--- WHAT YOU SHOULD DO ---
Reproduce the following listing verbatim, line for line, with no changes.

--- SUPPLIED RECORDS ---
——————————
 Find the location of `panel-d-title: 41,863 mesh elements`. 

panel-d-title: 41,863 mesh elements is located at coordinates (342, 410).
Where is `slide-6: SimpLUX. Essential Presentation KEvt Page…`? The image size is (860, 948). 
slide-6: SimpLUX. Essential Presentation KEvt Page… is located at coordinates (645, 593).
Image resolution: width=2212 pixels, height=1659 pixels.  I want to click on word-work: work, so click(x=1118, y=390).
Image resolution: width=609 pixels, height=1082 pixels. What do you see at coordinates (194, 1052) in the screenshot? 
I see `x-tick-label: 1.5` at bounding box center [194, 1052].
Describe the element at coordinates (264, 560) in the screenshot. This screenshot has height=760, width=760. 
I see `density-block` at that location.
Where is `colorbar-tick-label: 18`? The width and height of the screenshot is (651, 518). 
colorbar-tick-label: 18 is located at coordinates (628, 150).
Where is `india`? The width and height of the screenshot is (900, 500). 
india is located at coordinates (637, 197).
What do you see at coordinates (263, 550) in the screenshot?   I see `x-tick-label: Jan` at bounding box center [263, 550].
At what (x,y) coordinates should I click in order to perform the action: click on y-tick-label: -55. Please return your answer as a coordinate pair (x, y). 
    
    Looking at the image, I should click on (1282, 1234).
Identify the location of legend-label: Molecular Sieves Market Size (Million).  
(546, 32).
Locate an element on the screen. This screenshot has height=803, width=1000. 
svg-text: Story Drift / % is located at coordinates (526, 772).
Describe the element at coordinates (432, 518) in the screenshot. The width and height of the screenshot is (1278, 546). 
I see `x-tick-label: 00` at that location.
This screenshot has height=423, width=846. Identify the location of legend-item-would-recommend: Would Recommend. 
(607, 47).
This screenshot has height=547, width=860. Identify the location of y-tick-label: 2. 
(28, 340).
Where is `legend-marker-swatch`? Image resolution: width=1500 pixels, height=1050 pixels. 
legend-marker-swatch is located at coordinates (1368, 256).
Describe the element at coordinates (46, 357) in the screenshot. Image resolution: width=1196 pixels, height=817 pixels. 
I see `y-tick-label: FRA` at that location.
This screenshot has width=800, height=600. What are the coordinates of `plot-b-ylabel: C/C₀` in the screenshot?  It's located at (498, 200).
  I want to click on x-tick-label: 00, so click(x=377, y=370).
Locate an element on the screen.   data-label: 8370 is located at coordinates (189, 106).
——————————
--- TASK RESULT ---
 Find the location of `panel-d-title: 41,863 mesh elements`. 

panel-d-title: 41,863 mesh elements is located at coordinates (342, 410).
Where is `slide-6: SimpLUX. Essential Presentation KEvt Page…`? The image size is (860, 948). 
slide-6: SimpLUX. Essential Presentation KEvt Page… is located at coordinates (645, 593).
Image resolution: width=2212 pixels, height=1659 pixels.  I want to click on word-work: work, so click(x=1118, y=390).
Image resolution: width=609 pixels, height=1082 pixels. What do you see at coordinates (194, 1052) in the screenshot? 
I see `x-tick-label: 1.5` at bounding box center [194, 1052].
Describe the element at coordinates (264, 560) in the screenshot. This screenshot has height=760, width=760. 
I see `density-block` at that location.
Where is `colorbar-tick-label: 18`? The width and height of the screenshot is (651, 518). 
colorbar-tick-label: 18 is located at coordinates (628, 150).
Where is `india`? The width and height of the screenshot is (900, 500). 
india is located at coordinates (637, 197).
What do you see at coordinates (263, 550) in the screenshot?   I see `x-tick-label: Jan` at bounding box center [263, 550].
At what (x,y) coordinates should I click in order to perform the action: click on y-tick-label: -55. Please return your answer as a coordinate pair (x, y). 
    
    Looking at the image, I should click on (1282, 1234).
Identify the location of legend-label: Molecular Sieves Market Size (Million).  
(546, 32).
Locate an element on the screen. This screenshot has height=803, width=1000. 
svg-text: Story Drift / % is located at coordinates (526, 772).
Describe the element at coordinates (432, 518) in the screenshot. The width and height of the screenshot is (1278, 546). 
I see `x-tick-label: 00` at that location.
This screenshot has height=423, width=846. Identify the location of legend-item-would-recommend: Would Recommend. 
(607, 47).
This screenshot has height=547, width=860. Identify the location of y-tick-label: 2. 
(28, 340).
Where is `legend-marker-swatch`? Image resolution: width=1500 pixels, height=1050 pixels. 
legend-marker-swatch is located at coordinates (1368, 256).
Describe the element at coordinates (46, 357) in the screenshot. Image resolution: width=1196 pixels, height=817 pixels. 
I see `y-tick-label: FRA` at that location.
This screenshot has width=800, height=600. What are the coordinates of `plot-b-ylabel: C/C₀` in the screenshot?  It's located at (498, 200).
  I want to click on x-tick-label: 00, so click(x=377, y=370).
Locate an element on the screen.   data-label: 8370 is located at coordinates (189, 106).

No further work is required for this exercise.